* [Your assignment]
Every line from the one containing "At what coordinates should I click to accomplish: Tap" to the end of the records below should be returned exactly; pictures are to be dropped.

☆ ☆ ☆ ☆ ☆

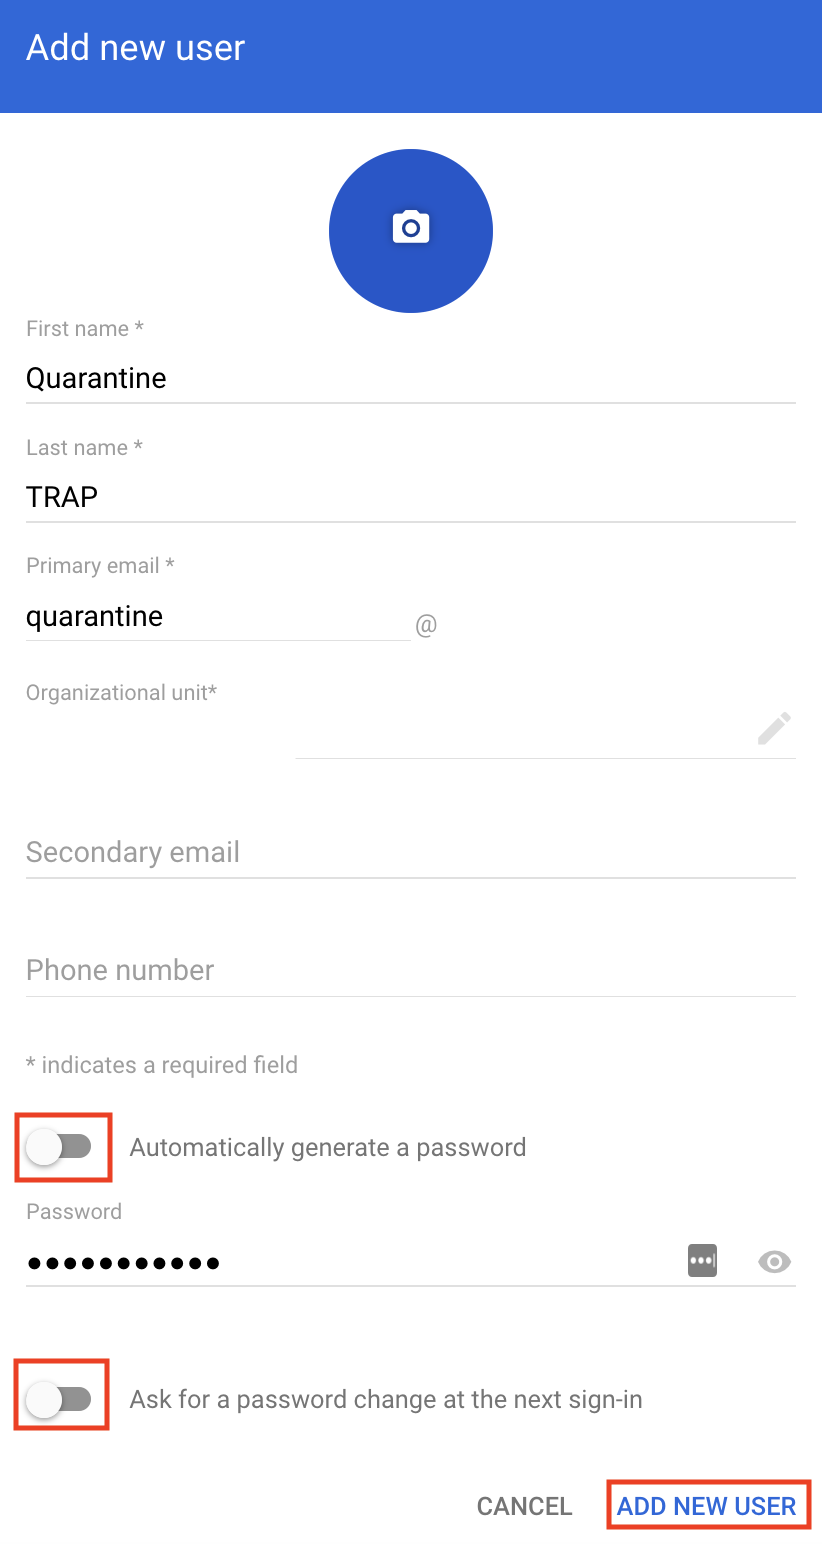This screenshot has width=822, height=1544.
Task: Click the 'Add new user' header title
Action: click(136, 48)
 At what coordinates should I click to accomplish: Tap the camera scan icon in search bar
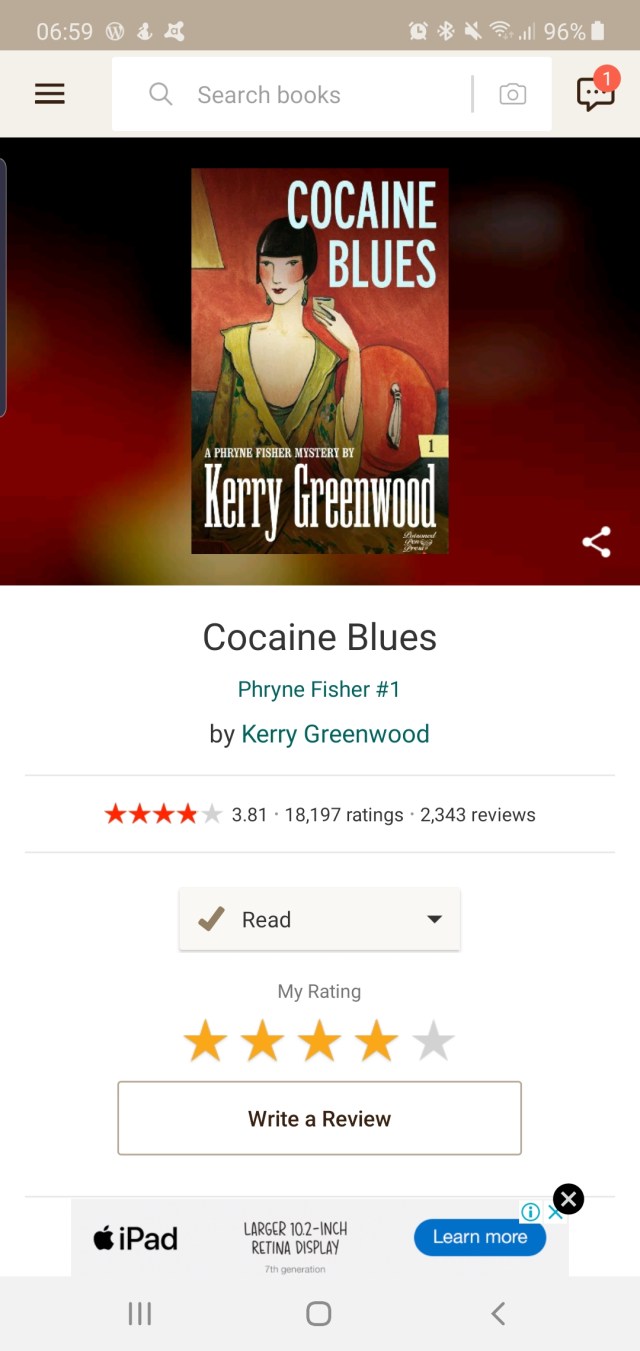click(513, 94)
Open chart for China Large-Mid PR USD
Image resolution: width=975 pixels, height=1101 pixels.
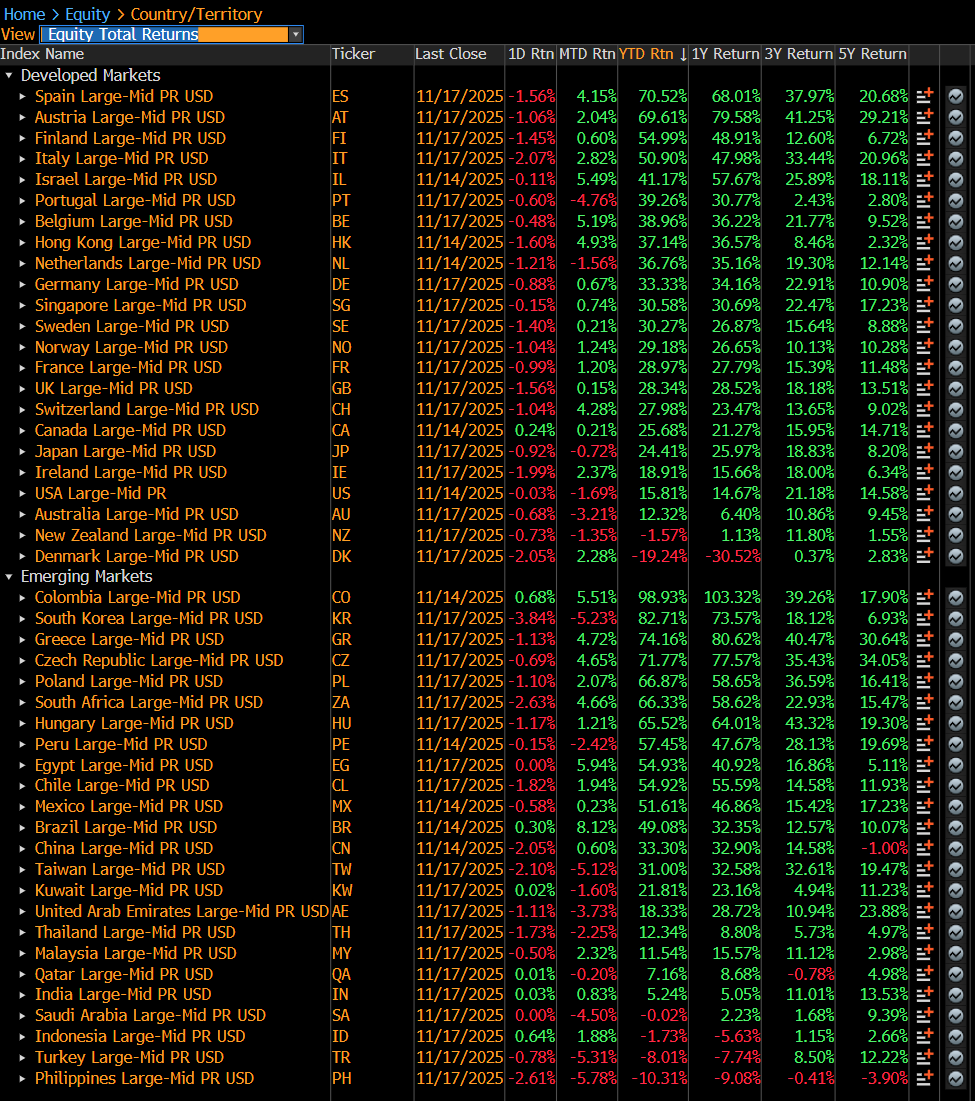pos(956,848)
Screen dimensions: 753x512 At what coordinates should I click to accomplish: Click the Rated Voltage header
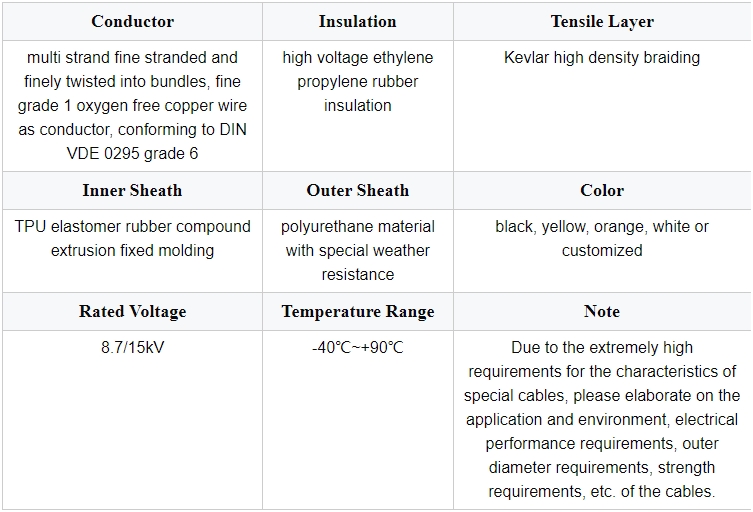[133, 312]
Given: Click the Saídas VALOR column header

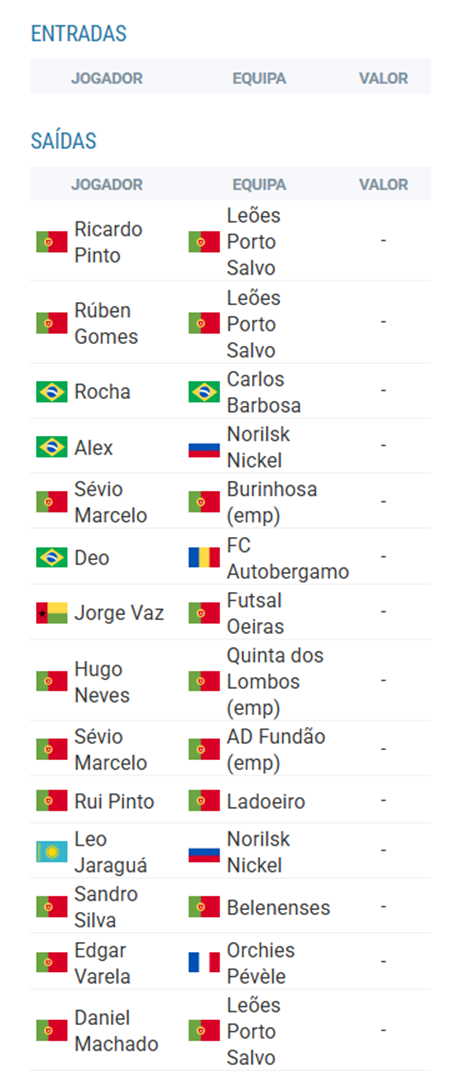Looking at the screenshot, I should point(384,185).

☆ ☆ ☆ ☆ ☆

* [Task answer]
 At what coordinates should I click to accomplish: Tap the camera scan icon in search bar
click(513, 94)
Open chart for China Large-Mid PR USD
Image resolution: width=975 pixels, height=1101 pixels.
pos(956,848)
Screen dimensions: 753x512 At what coordinates should I click to accomplish: Click the Rated Voltage header
[133, 312]
Given: Click the Saídas VALOR column header

Looking at the screenshot, I should point(384,185).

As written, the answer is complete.